Debbie Young
According to some analysts, Millennials, in an alarmingly high percentage, are favorably disposed not only towards socialism, but also towards Communism. Which is “more or less like being favorably disposed towards tetanus or smallpox,” writes Roger Kimball in American Greatness.
The people who say they like it, most of them, haven’t been exposed to it. In essence, socialism is just Communism without the latter’s monopoly on power. And Communism is the most soul-blighting political philosophy ever invented by the crooked ingenuity of man.
How is this perverse efflorescence of fondness for socialism to be explained? These spoiled brats know nothing of want or deprivation. They see no reason why they should not project their sense of entitlement on society as a whole. If society fails to live up to their airy standards, society must be to blame.

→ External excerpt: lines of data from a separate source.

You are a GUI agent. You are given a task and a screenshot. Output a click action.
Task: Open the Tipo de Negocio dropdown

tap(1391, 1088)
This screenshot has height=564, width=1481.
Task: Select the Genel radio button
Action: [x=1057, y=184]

Another part of the story involves the failure of schools to teach their charges about the history of Communism and the rudiments of civics. The stupendous intellectual, moral, and political labor that stands behind the creation of the American republic—locating, for the first time, sovereignty in the people—is an eloquent and effective counterweight to the illusory blandishments of socialism. But if that story is neglected, or perverted in the telling, then it is no surprise that young (and some not so young) people embrace high-sounding delusion in place of steady if prosaic reality.
But there is an even more fundamental education that concerns not school curricula but the nurturing of civilizational values.
In the Nicomachean Ethics, Aristotle notes that good education means having been trained from childhood to like and dislike the proper things. More and more, alas, our country has reneged on that fundamental responsibility. Large swathes of our society, especially elite society, are reticent about as well as ignorant of the vital achievements of our civilization. Resuscitating that lost confidence is at the center of the task that confronts the friends of liberty. We need to learn again to like the right things and abhor the bad.
There is a silver lining, as Mr. Kimball puts it in the insane sobbing of would-be socialists and anti-Trump agitators. These Millennials offer “clarifying examples of what not to like. For that, anyway, we owe them thanks.”